SPPS Reaction Mechanisms

Overall Scheme

Solid-Phase Peptide Synthesis (SPPS) occurs on a solid-support resin as shown in Figure 1. Amino acids with protecting groups are introduced sequentially from C-terminus to N-terminus. First, activation of the carboxylic acid of the amino acid occurs utilizing coupling reagents for reaction with a free amine on the resin. This is the first amino acid coupling. Note that the resin structure was simplified in Figure 1 to just show the free amine for simplicity. For Rink amide resin, a deprotection step occurs before the first coupling. After the initial coupling, the base-labile fluorenylmethoxycarbonyl (Fmoc) group is removed with 20% piperidine in N,N-Dimethylformamide (DMF). This deprotection reaction leaves a free amine on the amino acid that is already attached to the resin. These coupling and deprotection steps are repeated for each amino acid in the desired peptide sequence.
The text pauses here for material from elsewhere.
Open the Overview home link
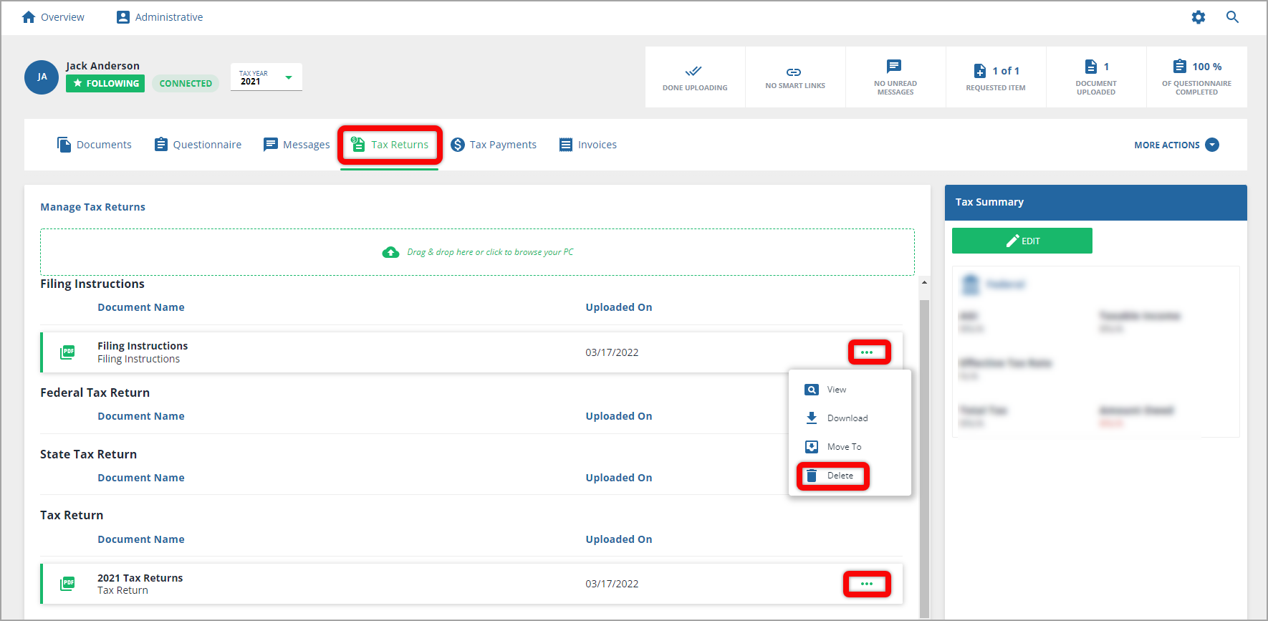 (53, 17)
Once completed, the peptide is cleaved off resin utilizing acid to also remove acid-labile side-chain protecting groups from the amino acids. A version of these reaction mechanisms can also be downloaded below:

Scheme 1

This scheme (Figure 2) depicts the activation of an amino acid carboxylic acid by diisopropylcarbodiimide (DIC). Oxyma then reacts to form a soluble urea side product, as well as create a good site for nucleophilic attack of the free amine associated with the resin. This allows for the coupling of the amino acid to the solid support resin. In this step, Oxyma is regenerated. Other coupling reagents can be utilized; however, the overall concept is similar.

Scheme 2

The electron withdrawing fluorene ring system of the Fmoc group renders the lone hydrogen on the beta-carbon very acidic and susceptible to removal by weak base. Therefore, during deprotection (Figure 3), beta elimination of benzofulvene occurs as piperidine deprotonates the Fmoc protecting group, which ultimately allows for the Fmoc group to leave the growing peptide. This leaves a free amine for another coupling. Typically, 20% piperidine in DMF is used for this deprotection. Additionally, the piperidine then scavenges the benzofulvene, leading to the formation of a benzofulvene-piperidine adduct in solution.

Scheme 3

When another amino acid is added, the same steps as earlier (Figure 2) for amino acid activation and coupling take place. This process is repeated in a cycle with deprotection steps to lead to peptide formation (Figure 4). Peptide on resin can then be modified in other reactions, or it can be cleaved using trifluoroacetic acid (TFA).

References

1. Merrifield, R. B. Solid Phase Peptide Synthesis. I. The Synthesis of a Tetrapeptide. J. Am. Chem. Soc. 1963, 85 (14), 2149–2154. https://doi.org/10.1021/ja00897a025.
2. Collins, J. M.; Porter, K. A.; Singh, S. K.; Vanier, G. S. High-Efficiency Solid Phase Peptide Synthesis (HE-SPPS). Org. Lett. 2014, 16 (3), 940–943. https://doi.org/10.1021/ol4036825.
3. Atherton, E.; Fox, H.; Harkiss, D.; Logan, C. J.; Sheppard, R. C.; Williams, B. J. A Mild Procedure for Solid Phase Peptide Synthesis: Use of Fluorenylmethoxycarbonylamino-Acids. J. Chem. Soc. Chem. Commun. 1978, No. 13, 537–539. https://doi.org/10.1039/C39780000537.
4. Chang, C.-D.; Meienhofer, J. Solid-Phase Peptide Synthesis Using Mild Base Cleavage of Nα-Fluorenylmethoxycarbonylamino Acids, Exemplified by a Synthesis of Dihydrosomatostatin. Int. J. Pept. Protein Res. 1978, 11 (3), 246–249. https://doi.org/10.1111/j.1399-3011.1978.tb02845.x.
5. Pires, D. A. T.; Bemquerer, M. P.; do Nascimento, C. J. Some Mechanistic Aspects on Fmoc Solid Phase Peptide Synthesis. Int. J. Pept. Res. Ther. 2014, 20 (1), 53–69. https://doi.org/10.1007/s10989-013-9366-8.